The prestigious Dhole-Eddlestone Memorial Prize has been awarded to an Age and Ageing paper which analyses a major Canadian dataset, the Canadian Longitudinal Study on Aging, to determine normative values for five measures of performance relevant to ageing. The performance charts can, in turn, be used to identify mid- to late-life adults with low physical function relative to their peers of the same age and sex. This prize is given annually to the most deserving medical research relating to the needs of older people, published over the last year in the scientific journal of the British Geriatrics Society (BGS), Age and Ageing.
The Age and Ageing paper, ‘Normative values for grip strength, gait speed, timed up and go, single leg balance, and chair rise derived from the Canadian longitudinal study on ageing’, was published in April 2023. The performance charts developed in this paper were inspired by the World Health Organization’s growth charts for children. The research team identified that the rapid growth experienced by infants and children is analogous to the declines experienced as we age. The performance charts are similar to the child growth charts in the way they benchmark normal performance levels by age and sex. Charts that measure health using key benchmarks are valuable in enabling better targeting of interventions by health professionals.
Retention of physical function and mobility is important for healthy ageing. But even the healthiest people will experience declines in measures such as grip strength and walking speed as they get older. There is a clear benefit to detecting these problems earlier. Older people, and those who care for them, can measure their performance against what is expected for their age and sex, gaining insight to anticipate changes in their care needs. Preventative interventions can change the trajectory of functional decline, preserving mobility and function, and delaying the loss of independence.
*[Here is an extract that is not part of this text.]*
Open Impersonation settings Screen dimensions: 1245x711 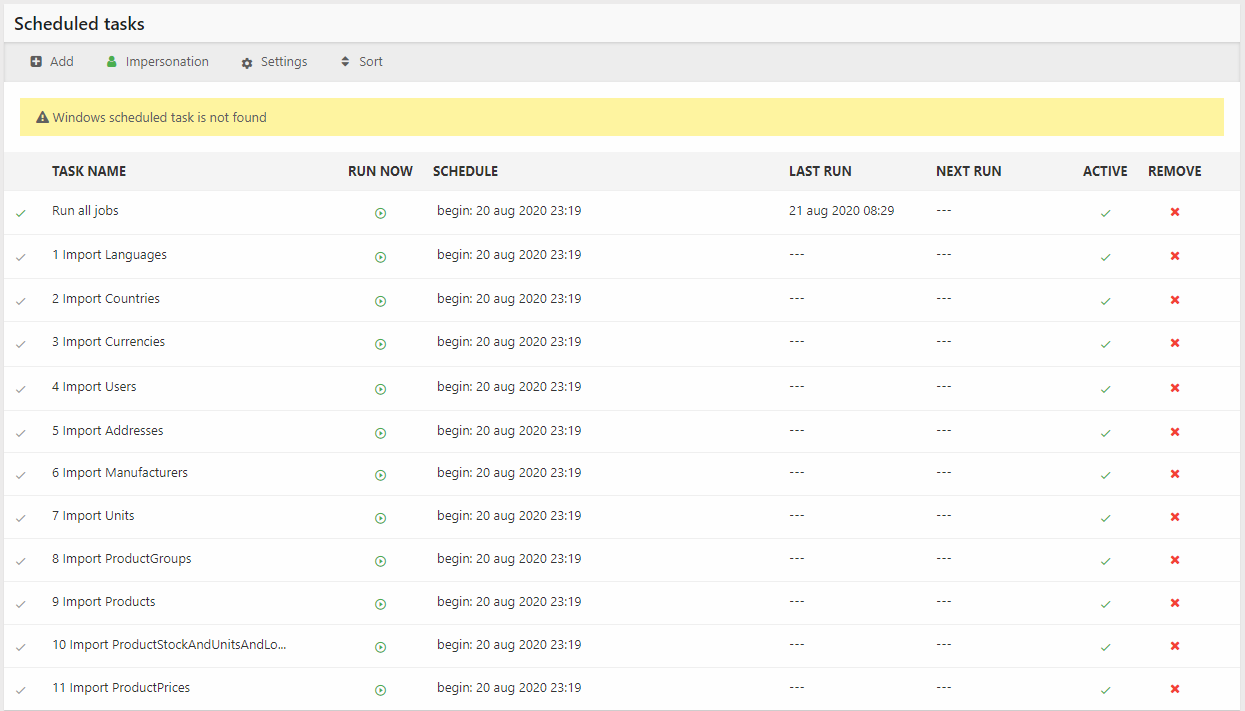click(x=157, y=62)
The study was led by epidemiologists Alexandra Mayhew and Professor Parminder Raina in the Department of Health Research Methods, Evidence, and Impact at McMaster University and the McMaster Institute for Research on Aging in Ontario, Canada. The research team developed these groundbreaking performance charts to provide an alternative to traditional cut-offs which do not take the expected declines in muscle strength and physical function that occur with normal ageing into consideration. This results in ‘cut-offs’ that over-identify older adults and under-identify younger adults as having low performance. The new performance charts show the distribution of performance in adults aged 45 to 85 years free of mobility impairments for five tests of physical function: grip strength, gait speed, timed up and go, chair rise, and balance.